- [PROVIDED INFORMATION]:
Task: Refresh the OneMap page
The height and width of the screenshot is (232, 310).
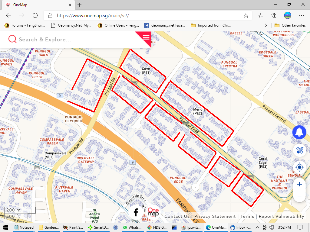Action: 35,15
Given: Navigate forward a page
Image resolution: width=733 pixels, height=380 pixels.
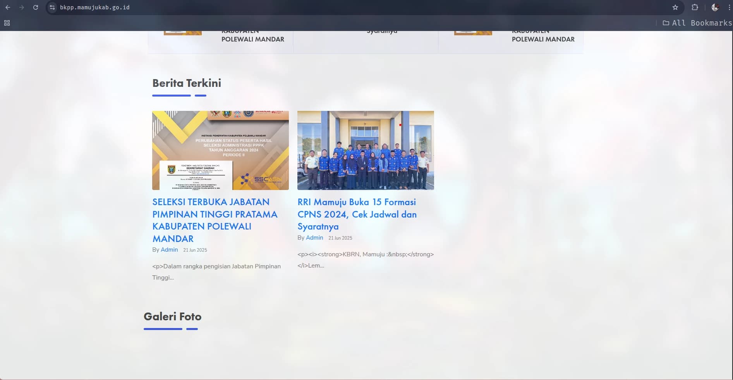Looking at the screenshot, I should tap(22, 7).
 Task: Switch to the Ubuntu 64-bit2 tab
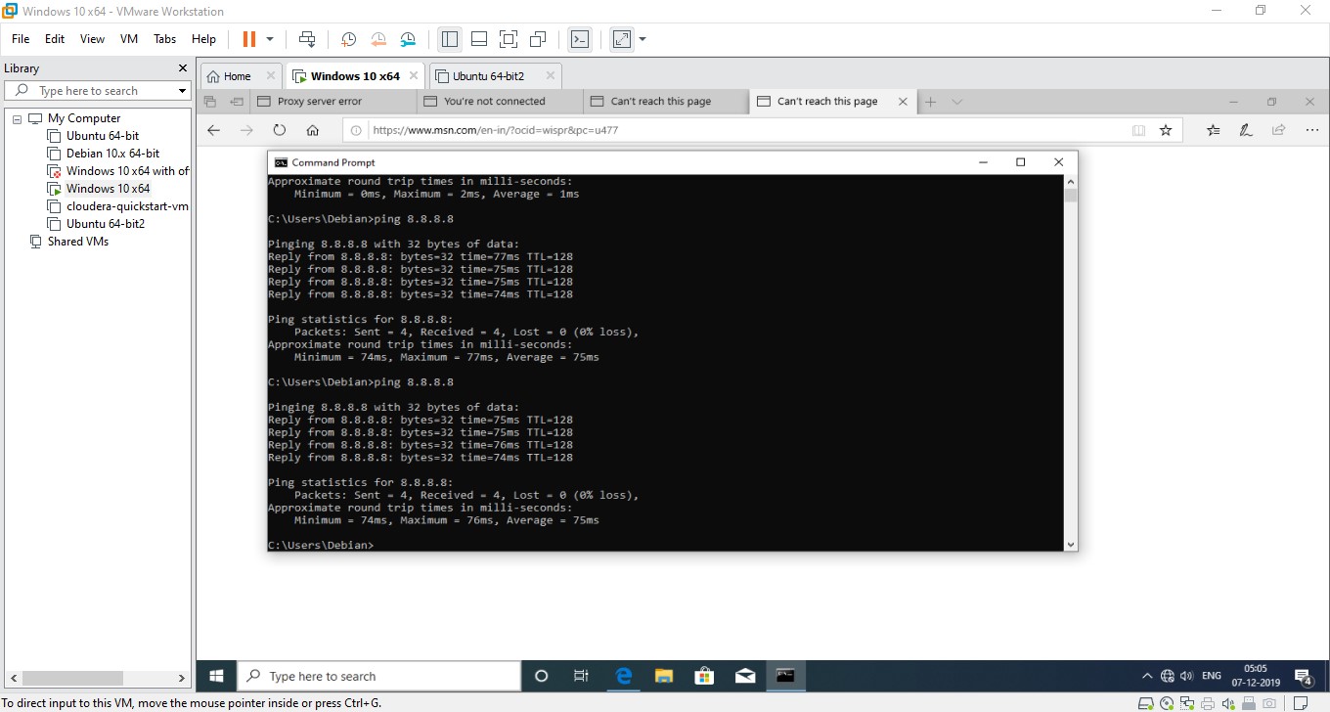(489, 74)
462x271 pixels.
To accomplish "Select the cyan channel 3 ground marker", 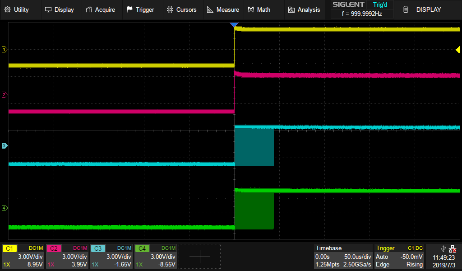I will pyautogui.click(x=5, y=146).
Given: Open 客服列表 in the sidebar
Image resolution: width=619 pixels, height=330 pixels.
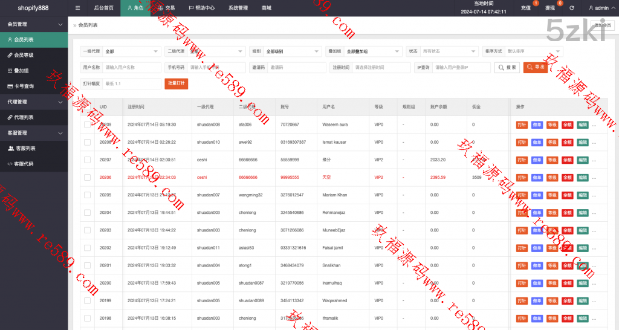Looking at the screenshot, I should click(x=24, y=148).
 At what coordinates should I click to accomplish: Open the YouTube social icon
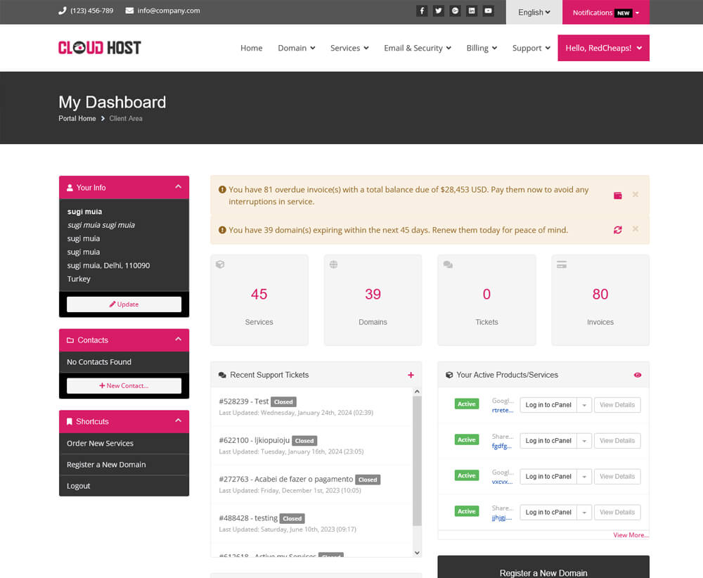pos(489,11)
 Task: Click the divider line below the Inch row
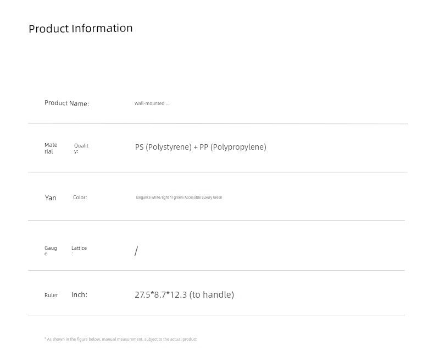[216, 315]
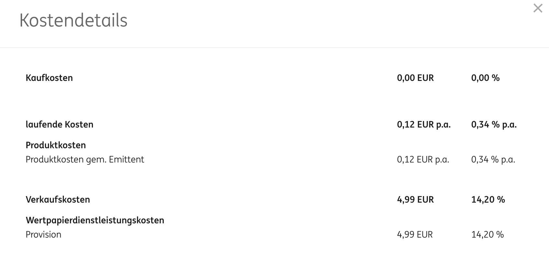
Task: Click the Verkaufskosten amount in EUR
Action: tap(415, 200)
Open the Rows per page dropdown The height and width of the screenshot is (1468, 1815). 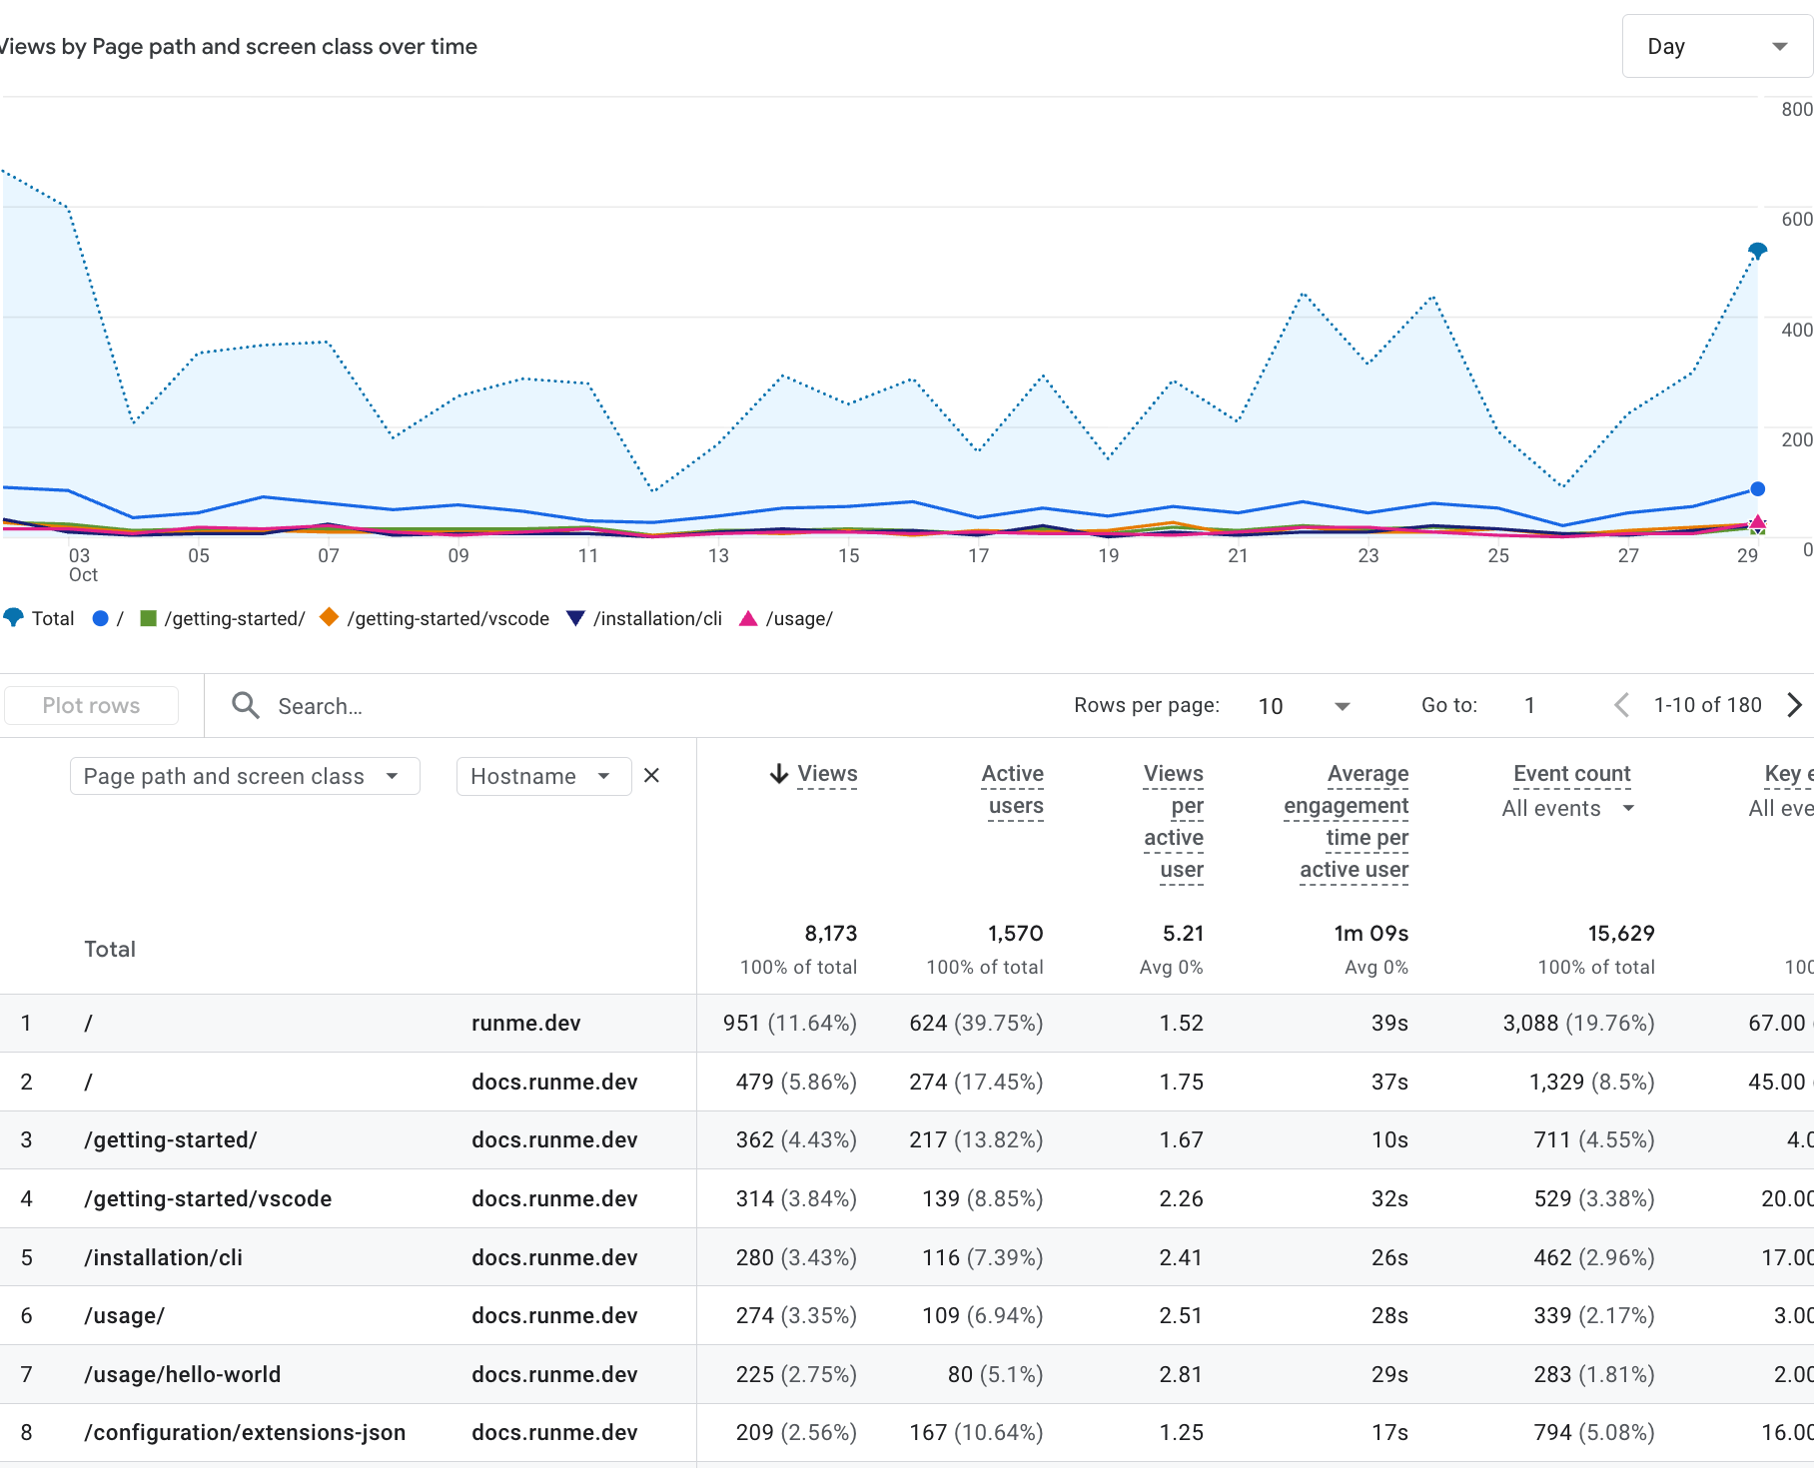1304,706
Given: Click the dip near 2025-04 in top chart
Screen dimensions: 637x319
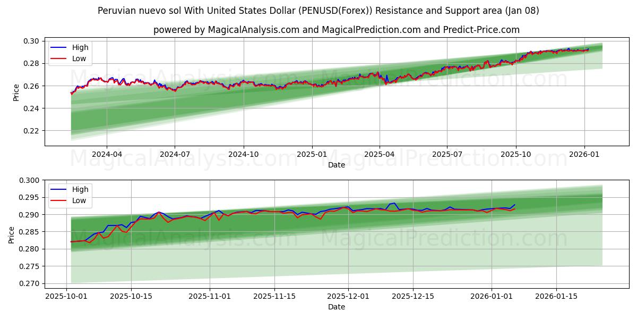Looking at the screenshot, I should coord(385,84).
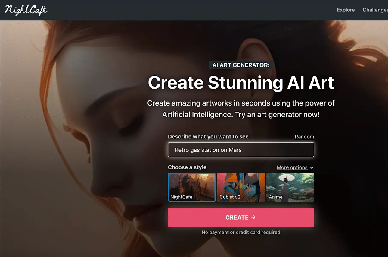Pick the Anime style thumbnail
Image resolution: width=388 pixels, height=257 pixels.
pyautogui.click(x=290, y=187)
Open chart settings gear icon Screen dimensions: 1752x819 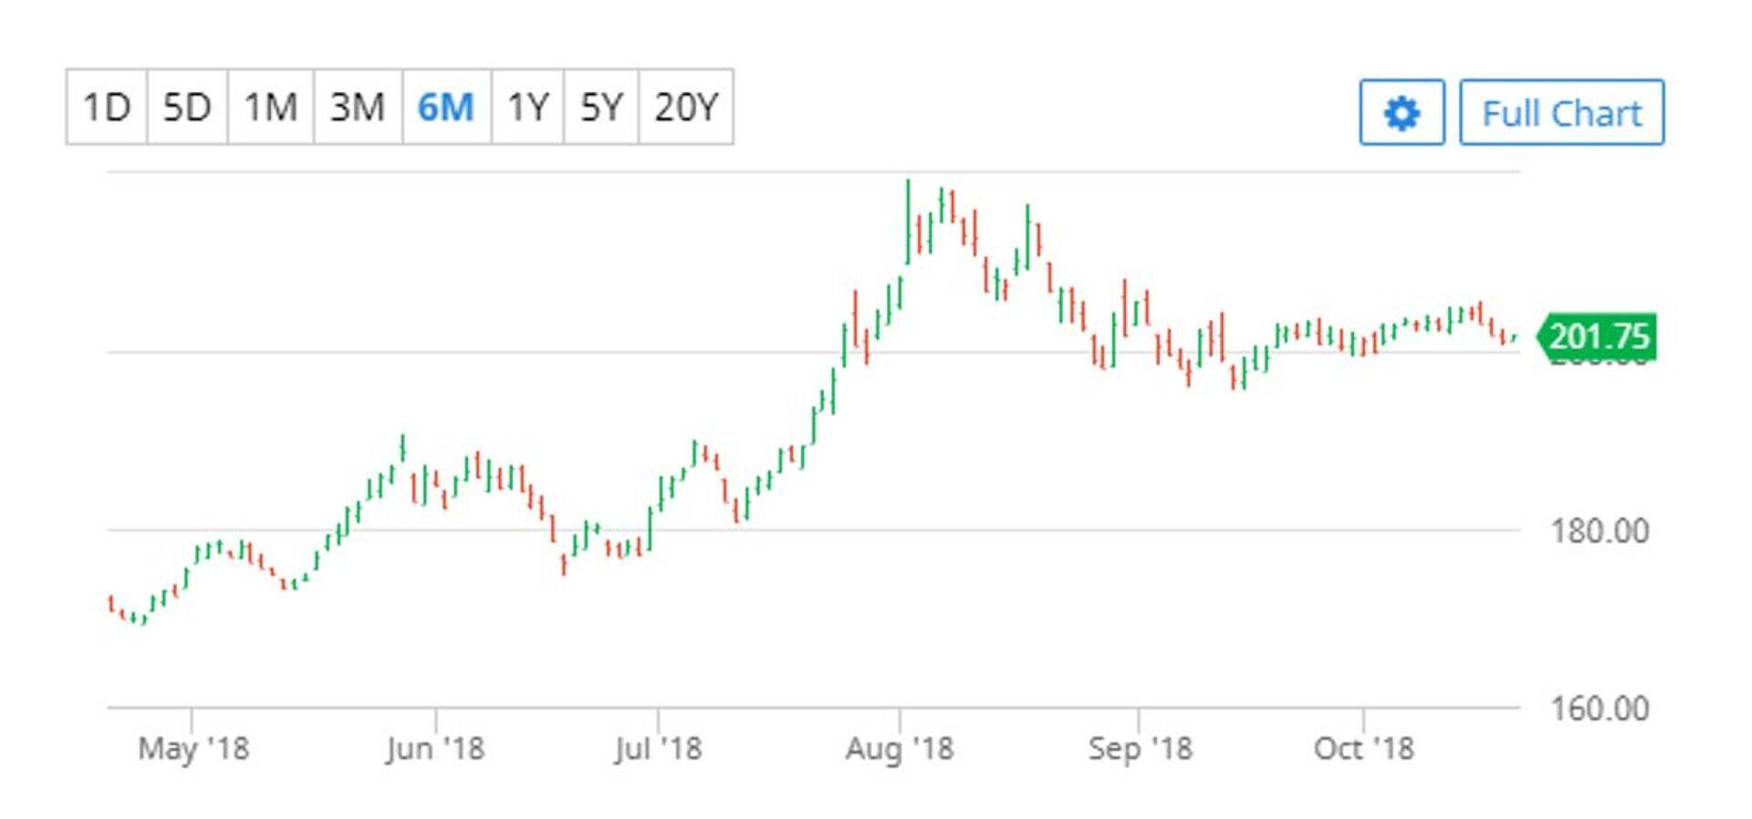click(x=1402, y=113)
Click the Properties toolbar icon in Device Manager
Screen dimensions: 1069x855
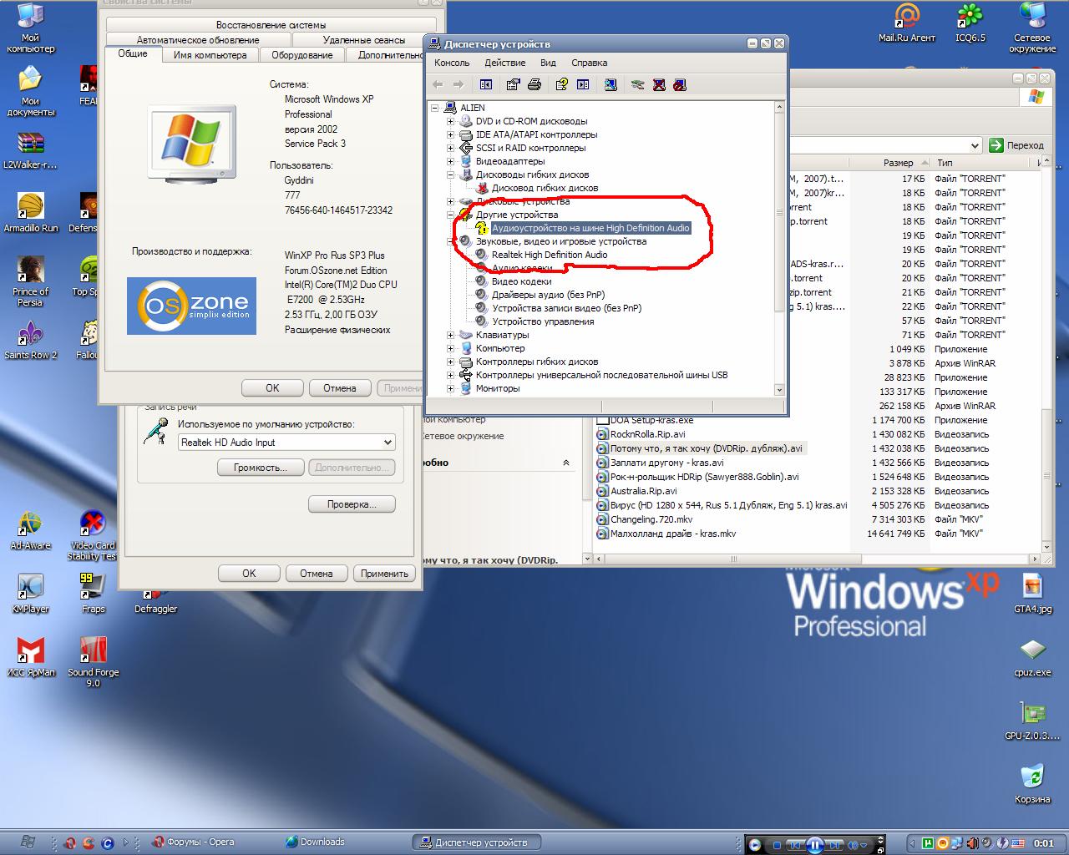click(x=513, y=84)
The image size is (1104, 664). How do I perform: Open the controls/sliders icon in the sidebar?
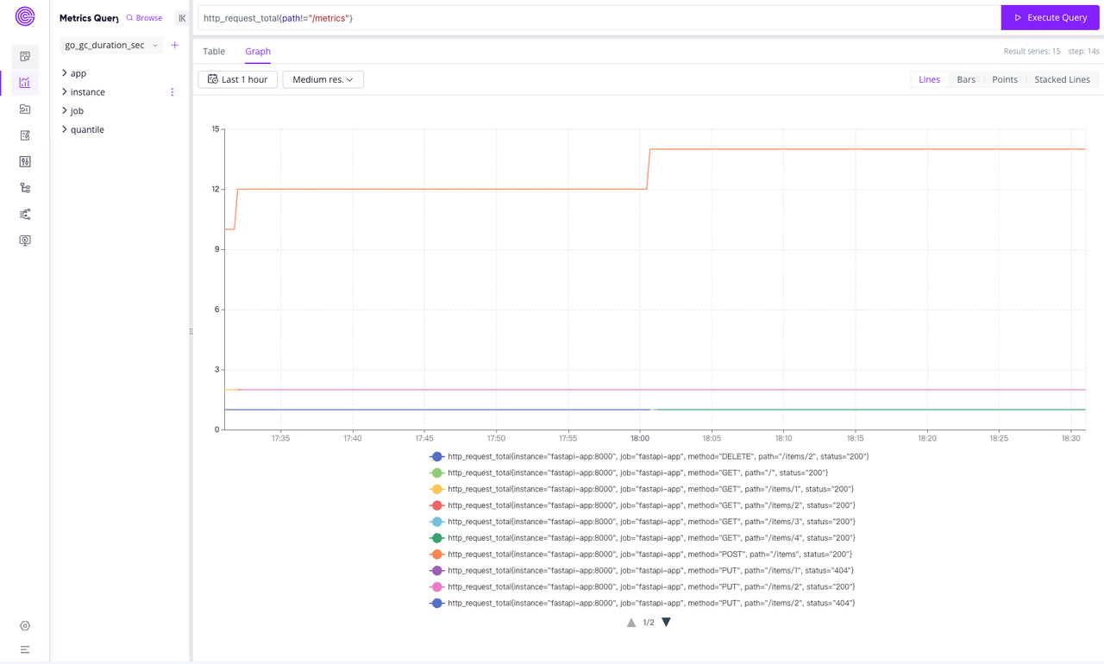coord(25,161)
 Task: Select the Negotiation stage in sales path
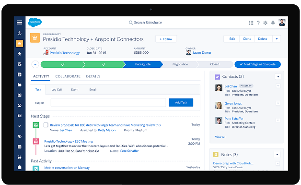[180, 64]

- [TO BE DONE]:
Please quote the data from the line containing "The image size" to the end, leaving the pictures out of your answer.

- [CORRECT ANSWER]:
The image size is (1104, 664). How do I perform: Open the controls/sliders icon in the sidebar?
coord(25,161)
 Task: Select the Negotiation stage in sales path
[180, 64]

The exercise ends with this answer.